··· RECORDS FOR THE EXERCISE
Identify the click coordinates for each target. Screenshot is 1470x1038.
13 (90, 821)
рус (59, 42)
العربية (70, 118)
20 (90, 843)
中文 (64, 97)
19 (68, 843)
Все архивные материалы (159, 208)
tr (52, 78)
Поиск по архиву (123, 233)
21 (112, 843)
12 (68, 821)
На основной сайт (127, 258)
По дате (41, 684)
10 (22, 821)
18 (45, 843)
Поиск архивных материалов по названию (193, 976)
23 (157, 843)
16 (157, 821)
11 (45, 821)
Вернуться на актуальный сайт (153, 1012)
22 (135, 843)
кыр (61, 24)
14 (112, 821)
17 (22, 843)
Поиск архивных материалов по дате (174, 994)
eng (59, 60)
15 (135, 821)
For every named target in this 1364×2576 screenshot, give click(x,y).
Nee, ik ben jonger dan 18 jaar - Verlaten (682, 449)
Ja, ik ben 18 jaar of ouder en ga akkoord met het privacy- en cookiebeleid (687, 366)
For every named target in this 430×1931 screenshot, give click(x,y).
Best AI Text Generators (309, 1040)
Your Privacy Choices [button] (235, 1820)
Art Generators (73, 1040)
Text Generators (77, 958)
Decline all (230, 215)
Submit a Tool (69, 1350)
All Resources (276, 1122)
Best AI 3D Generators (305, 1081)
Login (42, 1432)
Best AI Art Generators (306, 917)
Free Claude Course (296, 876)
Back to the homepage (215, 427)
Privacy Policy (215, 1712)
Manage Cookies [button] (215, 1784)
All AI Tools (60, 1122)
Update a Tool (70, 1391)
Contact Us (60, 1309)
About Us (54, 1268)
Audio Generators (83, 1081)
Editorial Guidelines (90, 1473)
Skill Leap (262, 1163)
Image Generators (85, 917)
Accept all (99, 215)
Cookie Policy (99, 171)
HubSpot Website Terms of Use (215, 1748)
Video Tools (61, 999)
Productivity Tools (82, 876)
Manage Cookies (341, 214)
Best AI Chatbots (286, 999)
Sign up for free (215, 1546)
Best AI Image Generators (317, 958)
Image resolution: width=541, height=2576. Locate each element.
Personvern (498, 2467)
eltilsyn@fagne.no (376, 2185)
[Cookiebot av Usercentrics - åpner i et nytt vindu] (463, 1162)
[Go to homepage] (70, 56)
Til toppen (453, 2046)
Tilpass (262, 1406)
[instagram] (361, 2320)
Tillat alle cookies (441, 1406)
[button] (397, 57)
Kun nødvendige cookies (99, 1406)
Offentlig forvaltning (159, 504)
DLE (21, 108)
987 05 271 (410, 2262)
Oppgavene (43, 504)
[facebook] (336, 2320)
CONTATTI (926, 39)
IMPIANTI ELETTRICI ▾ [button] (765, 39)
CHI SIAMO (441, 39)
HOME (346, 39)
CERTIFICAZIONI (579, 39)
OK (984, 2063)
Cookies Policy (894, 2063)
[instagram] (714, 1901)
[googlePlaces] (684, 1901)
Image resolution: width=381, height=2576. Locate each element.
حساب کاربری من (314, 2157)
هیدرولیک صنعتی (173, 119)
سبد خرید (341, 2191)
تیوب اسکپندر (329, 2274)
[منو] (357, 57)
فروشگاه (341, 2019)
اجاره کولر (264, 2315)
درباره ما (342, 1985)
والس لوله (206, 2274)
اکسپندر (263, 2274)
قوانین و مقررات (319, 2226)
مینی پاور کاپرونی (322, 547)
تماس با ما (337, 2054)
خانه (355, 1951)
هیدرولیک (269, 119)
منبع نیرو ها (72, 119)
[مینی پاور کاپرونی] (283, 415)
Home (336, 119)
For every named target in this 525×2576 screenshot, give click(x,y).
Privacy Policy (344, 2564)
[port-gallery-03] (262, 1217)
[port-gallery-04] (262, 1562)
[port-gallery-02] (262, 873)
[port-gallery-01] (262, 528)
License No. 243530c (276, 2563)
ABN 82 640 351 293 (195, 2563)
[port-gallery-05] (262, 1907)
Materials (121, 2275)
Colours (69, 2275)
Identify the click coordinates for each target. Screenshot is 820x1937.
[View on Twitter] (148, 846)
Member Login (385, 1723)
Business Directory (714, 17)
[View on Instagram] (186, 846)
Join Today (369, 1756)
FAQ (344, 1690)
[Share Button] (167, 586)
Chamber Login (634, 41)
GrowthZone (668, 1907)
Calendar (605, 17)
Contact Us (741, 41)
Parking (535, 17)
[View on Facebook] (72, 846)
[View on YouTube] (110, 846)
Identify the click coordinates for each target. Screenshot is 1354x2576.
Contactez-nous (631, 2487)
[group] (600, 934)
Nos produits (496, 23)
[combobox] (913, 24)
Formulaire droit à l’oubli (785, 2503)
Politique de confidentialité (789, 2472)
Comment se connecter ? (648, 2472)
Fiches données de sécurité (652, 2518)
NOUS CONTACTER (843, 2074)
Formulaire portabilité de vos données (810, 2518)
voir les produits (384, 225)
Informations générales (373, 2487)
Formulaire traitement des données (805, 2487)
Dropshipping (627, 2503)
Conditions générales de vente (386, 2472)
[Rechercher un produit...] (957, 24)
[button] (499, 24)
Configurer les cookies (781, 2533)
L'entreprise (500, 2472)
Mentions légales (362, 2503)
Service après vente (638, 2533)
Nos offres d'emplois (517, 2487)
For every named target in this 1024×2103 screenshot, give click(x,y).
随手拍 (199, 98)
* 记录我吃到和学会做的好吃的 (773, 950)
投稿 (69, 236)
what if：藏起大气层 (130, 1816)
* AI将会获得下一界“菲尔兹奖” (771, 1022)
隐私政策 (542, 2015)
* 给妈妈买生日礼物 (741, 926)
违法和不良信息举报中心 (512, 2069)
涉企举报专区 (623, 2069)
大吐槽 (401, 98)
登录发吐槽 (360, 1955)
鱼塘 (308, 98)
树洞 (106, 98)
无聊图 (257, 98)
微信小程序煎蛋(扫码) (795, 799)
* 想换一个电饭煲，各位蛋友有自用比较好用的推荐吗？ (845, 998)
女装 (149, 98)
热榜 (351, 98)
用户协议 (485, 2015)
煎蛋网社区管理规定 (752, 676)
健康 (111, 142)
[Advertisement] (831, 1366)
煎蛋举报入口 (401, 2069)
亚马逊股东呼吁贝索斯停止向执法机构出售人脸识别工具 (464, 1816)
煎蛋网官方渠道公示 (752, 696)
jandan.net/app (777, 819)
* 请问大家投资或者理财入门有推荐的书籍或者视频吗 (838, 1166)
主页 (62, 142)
······
## [EXERCISE AIM]
Write out every line from the data above that includes "named".

## [FINISHED EXERCISE]
For every named target in this 1364×2576 screenshot, give click(x,y).
For every named target in this 430×1931 screenshot, give click(x,y).
For every named target in this 525×2576 screenshot, give click(x,y).
For every named target in this 1024×2103 screenshot, give click(x,y).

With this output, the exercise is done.